United States District Court, W.D. Michigan, Southern Division

November 5, 2017

Gregory Graham, # 193214, Plaintiff,
Douglas Murtland, Defendant.

          Honorable Robert J. Jonker J.


          PHILLIP J. GREEN United States Magistrate Judge.

         This is a civil rights action brought pro se by a state prisoner under 42 U.S.C. § 1983. Plaintiff is an inmate at the Bellamy Creek Correctional Facility. On July 25, 2014, plaintiff was an inmate at the Oaks Correctional Facility (ECF). The defendant, Corrections Officer Douglas Murtland, is employed at ECF by the Michigan Department of Corrections. On July 25, 2014, plaintiff was involved in a fight with prisoner Butler. Plaintiff alleges that, when defendant intervened, he used excessive force against plaintiff in violation of his rights under the Eighth Amendments Cruel and Unusual Punishments Clause.[1] Plaintiff sues defendant in his individual and official capacities and seeks an award of damages. (ECF No. 1 at PageID.1, 3).

         The matter is now before me on defendant's motion for summary judgment based on the affirmative defense provided by 42 U.S.C. § 1997e(a). (ECF No. 19). Plaintiff has elected not to file a response. For the reasons set forth herein, I recommend that plaintiff's claim for damages against defendant in his official capacity be dismissed with prejudice because it is barred by Eleventh Amendment immunity. I recommend that defendant's motion for summary judgment on plaintiff's claims for damages against him in his individual capacity be denied because defendant did not carry his burden on the affirmative defense.

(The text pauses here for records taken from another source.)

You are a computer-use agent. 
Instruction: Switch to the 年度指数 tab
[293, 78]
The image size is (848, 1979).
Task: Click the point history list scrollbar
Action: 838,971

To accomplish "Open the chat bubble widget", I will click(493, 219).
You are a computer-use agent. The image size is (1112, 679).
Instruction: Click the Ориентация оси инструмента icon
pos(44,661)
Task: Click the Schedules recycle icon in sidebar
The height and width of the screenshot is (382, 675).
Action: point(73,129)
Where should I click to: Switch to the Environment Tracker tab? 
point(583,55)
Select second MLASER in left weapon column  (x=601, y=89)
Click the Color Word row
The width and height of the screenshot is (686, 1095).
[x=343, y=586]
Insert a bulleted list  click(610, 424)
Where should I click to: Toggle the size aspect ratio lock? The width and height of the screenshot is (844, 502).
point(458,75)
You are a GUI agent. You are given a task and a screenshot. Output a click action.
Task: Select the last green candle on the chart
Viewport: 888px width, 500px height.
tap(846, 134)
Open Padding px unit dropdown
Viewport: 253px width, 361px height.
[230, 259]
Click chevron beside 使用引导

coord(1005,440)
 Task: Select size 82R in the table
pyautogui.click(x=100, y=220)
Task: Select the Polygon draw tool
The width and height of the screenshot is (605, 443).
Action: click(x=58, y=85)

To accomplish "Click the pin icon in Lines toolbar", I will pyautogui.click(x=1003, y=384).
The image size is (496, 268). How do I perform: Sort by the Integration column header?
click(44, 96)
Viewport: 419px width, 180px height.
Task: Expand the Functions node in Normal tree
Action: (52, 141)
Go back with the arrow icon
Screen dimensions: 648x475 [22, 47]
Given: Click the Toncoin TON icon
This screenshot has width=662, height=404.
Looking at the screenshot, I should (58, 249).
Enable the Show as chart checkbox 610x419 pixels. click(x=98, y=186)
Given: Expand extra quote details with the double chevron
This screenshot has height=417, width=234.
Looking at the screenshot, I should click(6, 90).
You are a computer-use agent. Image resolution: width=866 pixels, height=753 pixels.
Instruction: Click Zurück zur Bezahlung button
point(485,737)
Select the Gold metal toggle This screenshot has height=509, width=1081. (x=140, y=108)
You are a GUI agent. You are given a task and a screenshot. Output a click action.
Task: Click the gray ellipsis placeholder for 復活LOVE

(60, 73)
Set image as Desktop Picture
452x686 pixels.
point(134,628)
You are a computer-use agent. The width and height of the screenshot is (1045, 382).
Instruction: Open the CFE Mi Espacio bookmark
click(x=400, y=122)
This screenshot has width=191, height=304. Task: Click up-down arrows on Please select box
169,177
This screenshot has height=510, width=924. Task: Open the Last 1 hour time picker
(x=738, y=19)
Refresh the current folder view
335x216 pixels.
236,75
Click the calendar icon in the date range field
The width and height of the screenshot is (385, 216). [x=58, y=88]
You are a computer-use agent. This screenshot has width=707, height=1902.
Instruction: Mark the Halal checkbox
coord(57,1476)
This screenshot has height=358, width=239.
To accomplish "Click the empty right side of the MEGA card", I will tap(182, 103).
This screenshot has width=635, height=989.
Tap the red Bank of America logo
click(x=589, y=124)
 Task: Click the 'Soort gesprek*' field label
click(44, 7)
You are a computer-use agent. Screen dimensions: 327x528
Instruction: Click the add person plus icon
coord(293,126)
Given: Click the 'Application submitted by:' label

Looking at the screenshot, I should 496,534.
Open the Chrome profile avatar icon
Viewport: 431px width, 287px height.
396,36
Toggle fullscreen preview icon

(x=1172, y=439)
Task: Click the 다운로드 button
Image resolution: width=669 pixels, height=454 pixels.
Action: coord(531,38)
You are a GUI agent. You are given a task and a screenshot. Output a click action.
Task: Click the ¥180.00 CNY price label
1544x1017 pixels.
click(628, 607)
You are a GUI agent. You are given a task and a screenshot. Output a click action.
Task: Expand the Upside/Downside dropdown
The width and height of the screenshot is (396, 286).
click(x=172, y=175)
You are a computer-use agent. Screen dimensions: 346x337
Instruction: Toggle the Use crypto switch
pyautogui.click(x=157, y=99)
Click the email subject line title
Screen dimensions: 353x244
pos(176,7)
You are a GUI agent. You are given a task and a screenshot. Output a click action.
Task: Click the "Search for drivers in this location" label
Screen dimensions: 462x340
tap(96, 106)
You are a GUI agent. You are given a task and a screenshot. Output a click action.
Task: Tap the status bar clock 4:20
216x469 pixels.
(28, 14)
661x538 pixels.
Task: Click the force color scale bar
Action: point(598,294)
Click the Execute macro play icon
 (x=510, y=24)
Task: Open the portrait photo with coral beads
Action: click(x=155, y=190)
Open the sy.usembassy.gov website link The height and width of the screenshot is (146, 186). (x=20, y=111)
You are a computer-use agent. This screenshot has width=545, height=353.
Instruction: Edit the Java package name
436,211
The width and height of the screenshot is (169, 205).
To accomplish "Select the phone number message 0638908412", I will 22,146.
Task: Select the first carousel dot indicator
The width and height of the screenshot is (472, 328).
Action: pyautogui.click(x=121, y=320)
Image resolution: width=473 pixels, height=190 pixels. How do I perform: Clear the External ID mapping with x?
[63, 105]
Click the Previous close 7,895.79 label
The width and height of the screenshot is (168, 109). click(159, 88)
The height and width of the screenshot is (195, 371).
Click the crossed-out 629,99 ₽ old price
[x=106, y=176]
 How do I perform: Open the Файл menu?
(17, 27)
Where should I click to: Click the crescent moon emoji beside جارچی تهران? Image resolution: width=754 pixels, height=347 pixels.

         Summary Judgment Standard

         Summary judgment is appropriate when the record reveals that there are no genuine issues as to any material fact in dispute and the moving party is entitled to judgment as a matter of law. Fed.R.Civ.P. 56(a); McKay v. Federspiel, 823 F.3d 862, 866 (6th Cir. 2016). The standard for determining whether summary judgment is appropriate is “whether ‘the evidence presents a sufficient disagreement to require submission to a jury or whether it is so one-sided that one party must prevail as a matter of law.' “ Rocheleau v. Elder Living Const., LLC, 814 F.3d 398, 400 (6th Cir. 2016) (quoting Anderson v. Liberty Lobby, Inc., 477 U.S. 242, 251-52 (1986)). The Court must consider all pleadings, depositions, affidavits, and admissions on file, and draw all justifiable inferences in favor of the party opposing the motion. See Matsushita Elec. Indus. Co. v. Zenith Radio Corp., 475 U.S. 574, 587 (1986); France v. Lucas, 836 F.3d 612, 624 (6th Cir. 2016).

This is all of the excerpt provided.